● Request
Recast the lines of the items below as a numbered list, starting with the line that contains "Given: Select the" and going on through the end of the items, leaving out blank lines.
#### Exercise inputs ####
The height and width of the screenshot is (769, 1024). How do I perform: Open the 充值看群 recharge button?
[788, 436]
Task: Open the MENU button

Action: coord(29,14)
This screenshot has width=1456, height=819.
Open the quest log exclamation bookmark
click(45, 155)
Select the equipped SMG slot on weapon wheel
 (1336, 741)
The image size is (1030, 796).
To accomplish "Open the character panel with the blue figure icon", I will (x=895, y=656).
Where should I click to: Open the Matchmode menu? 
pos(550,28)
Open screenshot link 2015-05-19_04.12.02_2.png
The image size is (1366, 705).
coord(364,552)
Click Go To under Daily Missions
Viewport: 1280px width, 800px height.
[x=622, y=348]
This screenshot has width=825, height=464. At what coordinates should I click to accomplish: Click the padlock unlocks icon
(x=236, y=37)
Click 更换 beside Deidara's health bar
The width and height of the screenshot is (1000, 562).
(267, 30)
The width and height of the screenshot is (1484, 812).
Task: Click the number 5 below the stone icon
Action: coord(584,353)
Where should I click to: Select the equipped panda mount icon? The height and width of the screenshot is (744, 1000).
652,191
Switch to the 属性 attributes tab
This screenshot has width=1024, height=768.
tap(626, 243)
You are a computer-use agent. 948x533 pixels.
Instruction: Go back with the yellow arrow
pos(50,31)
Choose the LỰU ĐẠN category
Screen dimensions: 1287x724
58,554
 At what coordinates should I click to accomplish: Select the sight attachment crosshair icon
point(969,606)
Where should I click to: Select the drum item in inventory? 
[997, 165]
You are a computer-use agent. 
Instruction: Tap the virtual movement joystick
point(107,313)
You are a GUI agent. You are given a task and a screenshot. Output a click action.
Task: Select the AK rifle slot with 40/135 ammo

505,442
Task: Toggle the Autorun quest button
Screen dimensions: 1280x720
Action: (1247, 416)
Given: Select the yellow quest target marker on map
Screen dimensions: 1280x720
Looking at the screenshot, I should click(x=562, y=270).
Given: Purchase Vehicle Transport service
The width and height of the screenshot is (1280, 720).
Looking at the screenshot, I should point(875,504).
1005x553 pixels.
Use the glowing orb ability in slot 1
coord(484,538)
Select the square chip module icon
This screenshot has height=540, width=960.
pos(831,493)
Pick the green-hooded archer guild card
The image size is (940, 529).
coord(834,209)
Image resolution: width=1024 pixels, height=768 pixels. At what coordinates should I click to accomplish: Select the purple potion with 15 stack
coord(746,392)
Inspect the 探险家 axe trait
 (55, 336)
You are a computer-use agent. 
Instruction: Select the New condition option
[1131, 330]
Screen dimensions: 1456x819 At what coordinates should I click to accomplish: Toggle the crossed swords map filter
####
● Exercise answer
1. Given: Select the yellow quest target marker on map
2. Screen dimensions: 1280x720
3. Looking at the screenshot, I should click(x=562, y=270).
4. Given: Purchase Vehicle Transport service
5. The width and height of the screenshot is (1280, 720).
6. Looking at the screenshot, I should point(875,504).
7. 1005x553 pixels.
8. Use the glowing orb ability in slot 1
9. coord(484,538)
10. Select the square chip module icon
11. This screenshot has height=540, width=960.
12. pos(831,493)
13. Pick the green-hooded archer guild card
14. The image size is (940, 529).
15. coord(834,209)
16. Image resolution: width=1024 pixels, height=768 pixels. At what coordinates should I click to accomplish: Select the purple potion with 15 stack
17. coord(746,392)
18. Inspect the 探险家 axe trait
19.  (55, 336)
20. You are a computer-use agent. 
21. Instruction: Select the New condition option
22. [1131, 330]
23. Screen dimensions: 1456x819 At what coordinates should I click to accomplish: Toggle the crossed swords map filter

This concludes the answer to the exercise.